In a first live interaction with people after 2 years of pandemic that gripped the globe, Leander Paes sat down face-to-face with IndiaJoy 2021 participants at Hyderabad, for a candid fireside chat and shared his journey of 30 years. His latest love and passion is esports. He began his chat saying esports is the next big thing, as he believes it is a sport that builds hand-eye coordination, and can make great champions of this sport from India.
To a question what is the secret to his longevity? Leander was quick to say “Passion patriotism hard work and a little bit of “crazy inside” is what you need to achieve excellence.”
With esports (electronic sports) set to make its debut at the Asian Games 2022, ace tennis player Leander Paes is betting big on Indian sportspersons excelling in games under the esports category and bringing home medals.
“I think that esports is a fabulous vehicle for India to excel. I believe that 70% to 80% of the talent in sports in India is untapped because they are in the rural areas. I feel that our children in the metros have gotten much more used to stay indoors using smart gadgets…,”
Paes said this at a fireside chat on the inaugural day of IndiaJoy 2021. Paes pointed out what could work in India’s favour is that Indians are good at eye-hand coordination, which is a key trait required for esports.
As per the Olympic Council of Asia (OCA), in the upcoming Asian games, medals will be awarded in eight games in the esports category — FIFA, an Asian Games version of PUBG Mobile, Arena of Valor, Dota 2, League of Legends, Dream Three Kingdoms 2, HearthStone and Street Fighter V. OCA had said that 24 medals can be won in esports in 2022.
The tennis ace Leander Paes pointed out that esports will help youth imbibe some of the key life skills. “I think what you can take from physical sports to esports is leadership, camaraderie, teamwork …your children who are actually sitting indoors nowadays are not interacting with many people like my generation did …but through gaming you can motivate them to communicate, you can teach them leadership and how to handle defeat and victory,” he said.
e-sports is so relevant to my growing up – Says Leander Paes
Narrating his own life experience of how playing video games helped him hone his tennis skills, Paes said that in the 1980s, his father would give him Rs 100 daily and ask him to play video games at a gaming parlour in Kolkata. In those days, each video game cost Rs 1.

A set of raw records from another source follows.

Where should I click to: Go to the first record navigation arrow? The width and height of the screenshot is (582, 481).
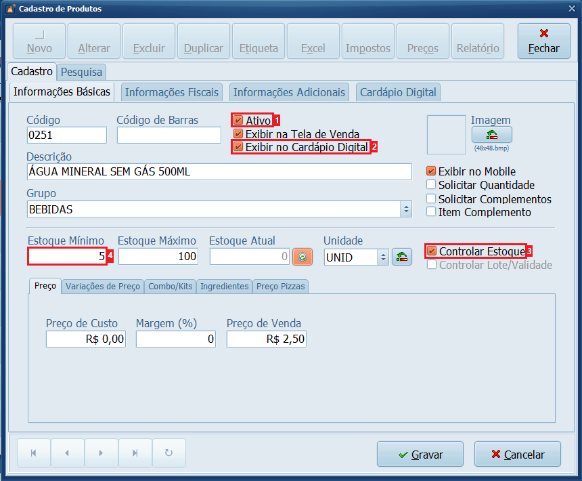click(x=34, y=453)
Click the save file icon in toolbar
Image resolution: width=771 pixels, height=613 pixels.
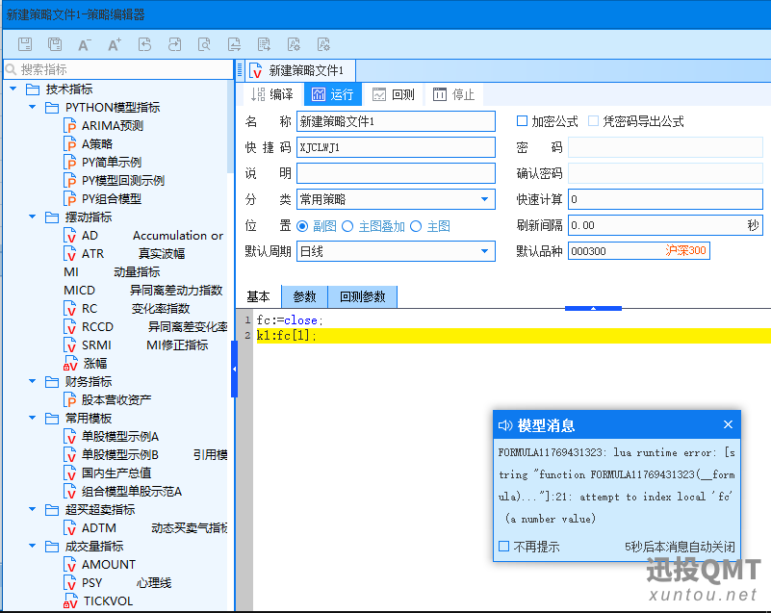26,44
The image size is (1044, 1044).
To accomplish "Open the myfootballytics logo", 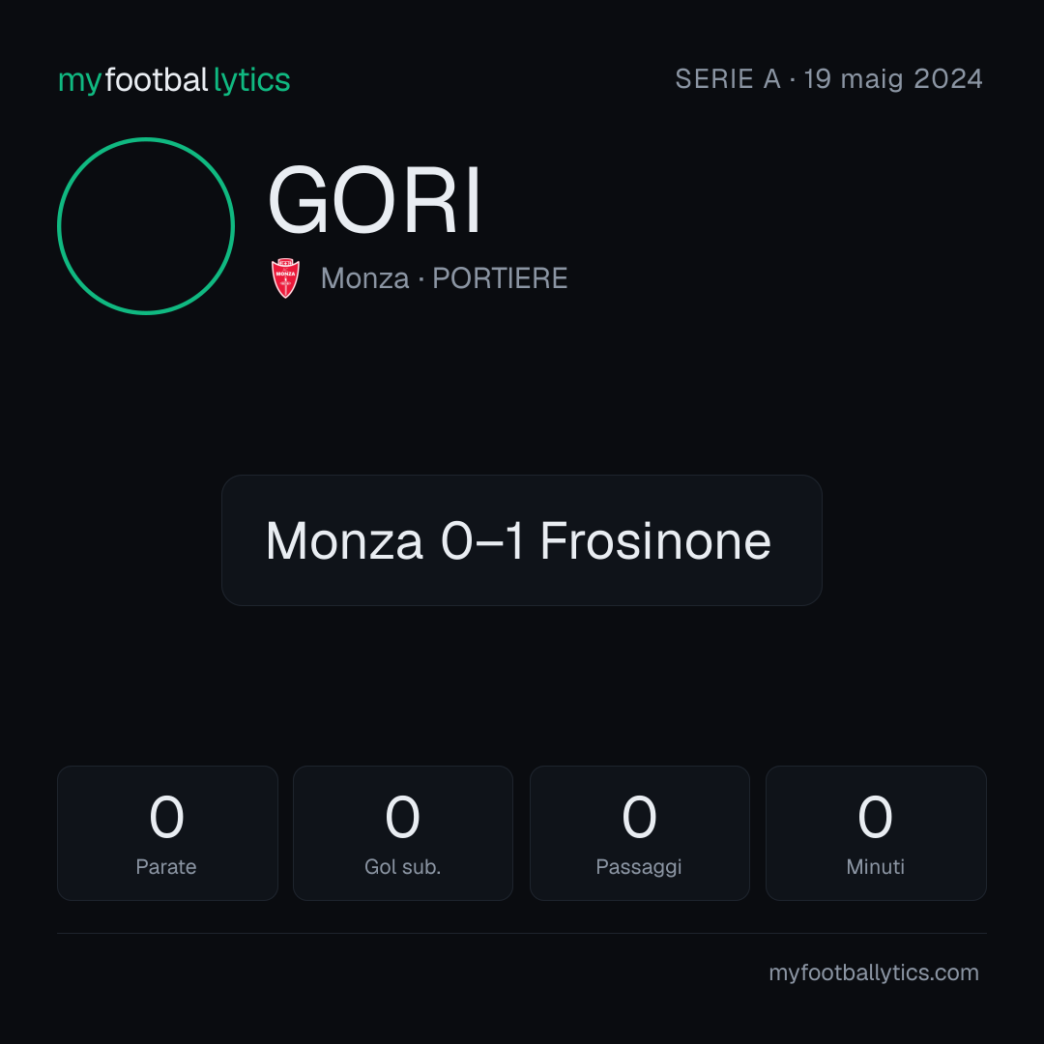I will 174,80.
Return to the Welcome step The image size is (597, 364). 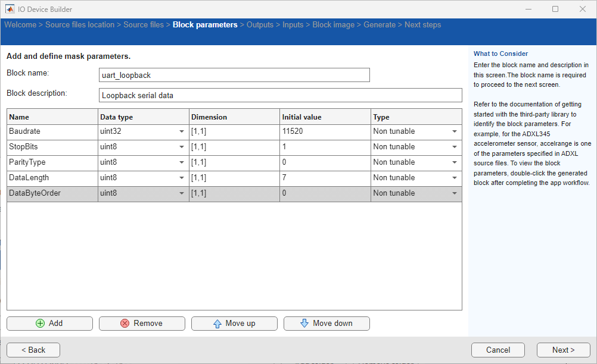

“I played 100 video games every single day and after three months I got so bored of video games that I came back to my dad and said you keep that money as my hands are tired of playing video games. He said no son, you don’t realise that by playing video games, you are developing eye-hand coordination,” he said, adding that he had one of the fastest hands in the game because of playing video games, especially Pac-Man.
I feel that my generation we had to turn on thinking we were more about playing outdoor sports, we didn’t have the opportunities back then actually to have such wonderful things like esports and games like speed chess, esports cricket that are so amazing I think that esports coming into the Asian games is fantastic do not be surprised if India wins medals gold silver and bronze medals in esports, do not be surprised he says again.